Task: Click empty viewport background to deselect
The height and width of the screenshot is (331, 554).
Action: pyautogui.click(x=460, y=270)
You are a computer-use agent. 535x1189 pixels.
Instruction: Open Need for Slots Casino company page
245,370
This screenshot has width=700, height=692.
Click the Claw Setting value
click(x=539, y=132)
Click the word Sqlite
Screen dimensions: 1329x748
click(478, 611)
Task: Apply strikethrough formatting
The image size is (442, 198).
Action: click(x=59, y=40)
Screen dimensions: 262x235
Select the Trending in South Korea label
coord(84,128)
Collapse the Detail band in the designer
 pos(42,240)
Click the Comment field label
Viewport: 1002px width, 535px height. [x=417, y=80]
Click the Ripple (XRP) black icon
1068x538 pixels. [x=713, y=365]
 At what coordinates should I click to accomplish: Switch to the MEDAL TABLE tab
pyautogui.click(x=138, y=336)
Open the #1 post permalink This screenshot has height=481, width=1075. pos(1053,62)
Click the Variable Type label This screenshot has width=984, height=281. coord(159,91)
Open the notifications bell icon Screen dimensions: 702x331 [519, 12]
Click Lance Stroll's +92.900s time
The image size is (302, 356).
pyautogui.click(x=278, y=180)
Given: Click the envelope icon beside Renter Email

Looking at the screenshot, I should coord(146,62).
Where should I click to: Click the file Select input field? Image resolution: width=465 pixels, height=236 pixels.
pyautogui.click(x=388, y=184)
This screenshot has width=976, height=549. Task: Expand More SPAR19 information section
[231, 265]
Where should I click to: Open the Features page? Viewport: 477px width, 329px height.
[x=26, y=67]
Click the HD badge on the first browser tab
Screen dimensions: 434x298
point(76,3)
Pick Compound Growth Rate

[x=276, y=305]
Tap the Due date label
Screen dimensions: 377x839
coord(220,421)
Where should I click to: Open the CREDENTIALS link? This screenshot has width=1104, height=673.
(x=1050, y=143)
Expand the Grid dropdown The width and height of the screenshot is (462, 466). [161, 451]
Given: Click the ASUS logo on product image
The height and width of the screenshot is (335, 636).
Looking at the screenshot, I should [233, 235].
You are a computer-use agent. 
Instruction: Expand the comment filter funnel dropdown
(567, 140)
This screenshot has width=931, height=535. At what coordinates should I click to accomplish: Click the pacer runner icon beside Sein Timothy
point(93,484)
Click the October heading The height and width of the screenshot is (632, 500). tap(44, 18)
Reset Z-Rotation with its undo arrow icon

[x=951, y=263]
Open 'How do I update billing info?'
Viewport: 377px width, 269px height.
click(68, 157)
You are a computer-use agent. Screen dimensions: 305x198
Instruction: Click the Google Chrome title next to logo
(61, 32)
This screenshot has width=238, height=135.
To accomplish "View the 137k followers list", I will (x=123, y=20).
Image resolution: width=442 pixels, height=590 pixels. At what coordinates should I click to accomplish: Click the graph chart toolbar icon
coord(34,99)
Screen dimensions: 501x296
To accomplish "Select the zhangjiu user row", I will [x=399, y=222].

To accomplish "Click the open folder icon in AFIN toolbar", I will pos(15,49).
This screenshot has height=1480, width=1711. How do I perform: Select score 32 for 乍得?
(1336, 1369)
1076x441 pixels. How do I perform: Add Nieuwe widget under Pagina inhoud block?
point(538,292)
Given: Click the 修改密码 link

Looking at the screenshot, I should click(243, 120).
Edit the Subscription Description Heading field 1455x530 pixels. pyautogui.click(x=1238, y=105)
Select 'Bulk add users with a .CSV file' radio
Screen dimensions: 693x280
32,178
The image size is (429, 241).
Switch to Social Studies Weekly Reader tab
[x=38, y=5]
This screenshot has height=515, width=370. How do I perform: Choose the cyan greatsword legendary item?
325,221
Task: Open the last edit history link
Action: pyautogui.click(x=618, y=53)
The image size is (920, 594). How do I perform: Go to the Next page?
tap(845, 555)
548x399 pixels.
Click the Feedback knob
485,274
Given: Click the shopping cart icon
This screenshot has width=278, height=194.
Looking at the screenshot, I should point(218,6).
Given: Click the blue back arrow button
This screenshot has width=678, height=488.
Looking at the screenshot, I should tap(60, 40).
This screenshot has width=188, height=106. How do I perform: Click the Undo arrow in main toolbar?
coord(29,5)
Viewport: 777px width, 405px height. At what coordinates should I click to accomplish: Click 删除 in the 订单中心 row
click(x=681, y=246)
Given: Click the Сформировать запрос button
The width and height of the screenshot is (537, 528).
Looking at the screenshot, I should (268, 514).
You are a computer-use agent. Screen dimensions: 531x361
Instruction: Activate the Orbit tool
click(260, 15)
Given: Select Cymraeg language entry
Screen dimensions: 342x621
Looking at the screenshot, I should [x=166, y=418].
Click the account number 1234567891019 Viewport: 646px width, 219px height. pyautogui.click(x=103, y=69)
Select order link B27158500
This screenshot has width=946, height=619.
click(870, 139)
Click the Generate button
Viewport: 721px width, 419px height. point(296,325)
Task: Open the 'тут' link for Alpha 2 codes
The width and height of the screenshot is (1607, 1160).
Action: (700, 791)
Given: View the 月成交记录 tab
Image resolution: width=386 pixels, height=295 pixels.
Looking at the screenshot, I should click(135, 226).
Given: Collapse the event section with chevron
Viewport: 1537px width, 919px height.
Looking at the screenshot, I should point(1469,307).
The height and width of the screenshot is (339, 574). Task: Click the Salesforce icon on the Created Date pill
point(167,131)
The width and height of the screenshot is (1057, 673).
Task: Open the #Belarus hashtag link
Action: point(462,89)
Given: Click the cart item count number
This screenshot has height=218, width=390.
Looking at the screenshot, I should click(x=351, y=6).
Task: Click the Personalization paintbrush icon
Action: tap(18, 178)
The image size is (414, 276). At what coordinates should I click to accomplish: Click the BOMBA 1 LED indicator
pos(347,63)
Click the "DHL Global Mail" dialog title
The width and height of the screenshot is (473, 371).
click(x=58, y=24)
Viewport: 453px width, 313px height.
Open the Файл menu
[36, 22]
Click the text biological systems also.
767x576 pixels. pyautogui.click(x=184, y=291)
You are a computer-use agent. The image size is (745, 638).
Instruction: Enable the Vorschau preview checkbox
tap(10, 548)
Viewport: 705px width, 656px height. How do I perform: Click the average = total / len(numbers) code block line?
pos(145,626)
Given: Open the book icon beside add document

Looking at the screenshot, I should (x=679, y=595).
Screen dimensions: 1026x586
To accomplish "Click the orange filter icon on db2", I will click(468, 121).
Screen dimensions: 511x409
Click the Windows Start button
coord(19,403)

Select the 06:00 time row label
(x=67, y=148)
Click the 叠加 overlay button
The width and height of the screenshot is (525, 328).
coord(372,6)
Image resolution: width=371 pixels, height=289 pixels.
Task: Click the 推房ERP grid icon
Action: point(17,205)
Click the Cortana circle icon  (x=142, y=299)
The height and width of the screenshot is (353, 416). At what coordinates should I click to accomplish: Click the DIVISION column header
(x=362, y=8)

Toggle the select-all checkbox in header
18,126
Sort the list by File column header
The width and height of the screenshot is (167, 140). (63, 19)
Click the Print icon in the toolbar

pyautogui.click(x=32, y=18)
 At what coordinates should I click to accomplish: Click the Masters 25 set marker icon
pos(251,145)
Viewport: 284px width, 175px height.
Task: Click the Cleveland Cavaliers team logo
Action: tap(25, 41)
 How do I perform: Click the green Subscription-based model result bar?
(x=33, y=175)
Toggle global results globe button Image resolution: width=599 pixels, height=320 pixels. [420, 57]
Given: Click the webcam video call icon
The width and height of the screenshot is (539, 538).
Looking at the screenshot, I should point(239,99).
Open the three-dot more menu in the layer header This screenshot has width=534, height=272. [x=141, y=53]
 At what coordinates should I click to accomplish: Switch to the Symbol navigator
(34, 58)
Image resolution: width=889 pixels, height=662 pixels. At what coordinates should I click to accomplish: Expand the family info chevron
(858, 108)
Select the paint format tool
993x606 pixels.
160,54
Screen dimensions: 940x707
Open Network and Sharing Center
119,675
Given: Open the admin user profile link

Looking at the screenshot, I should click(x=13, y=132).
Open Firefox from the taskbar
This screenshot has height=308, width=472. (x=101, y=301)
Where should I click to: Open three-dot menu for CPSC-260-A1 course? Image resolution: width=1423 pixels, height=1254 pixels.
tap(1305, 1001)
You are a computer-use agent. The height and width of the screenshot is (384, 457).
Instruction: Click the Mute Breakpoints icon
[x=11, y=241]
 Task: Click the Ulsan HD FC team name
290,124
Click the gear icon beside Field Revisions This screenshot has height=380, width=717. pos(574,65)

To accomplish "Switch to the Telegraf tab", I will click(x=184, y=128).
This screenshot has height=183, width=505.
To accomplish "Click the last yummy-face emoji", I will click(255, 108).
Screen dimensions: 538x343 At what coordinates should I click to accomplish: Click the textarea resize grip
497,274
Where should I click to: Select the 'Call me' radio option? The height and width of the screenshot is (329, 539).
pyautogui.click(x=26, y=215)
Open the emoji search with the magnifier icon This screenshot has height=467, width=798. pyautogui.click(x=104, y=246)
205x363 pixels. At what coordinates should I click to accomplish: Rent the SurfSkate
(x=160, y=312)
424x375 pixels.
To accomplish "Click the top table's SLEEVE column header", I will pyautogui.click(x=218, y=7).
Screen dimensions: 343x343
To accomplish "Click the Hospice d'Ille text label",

• • • • •

— EXERCISE REQUIREMENTS —
Exactly how many lines of the material contain the word "emoji"? Write the number alone.

— ANSWER SPACE —
2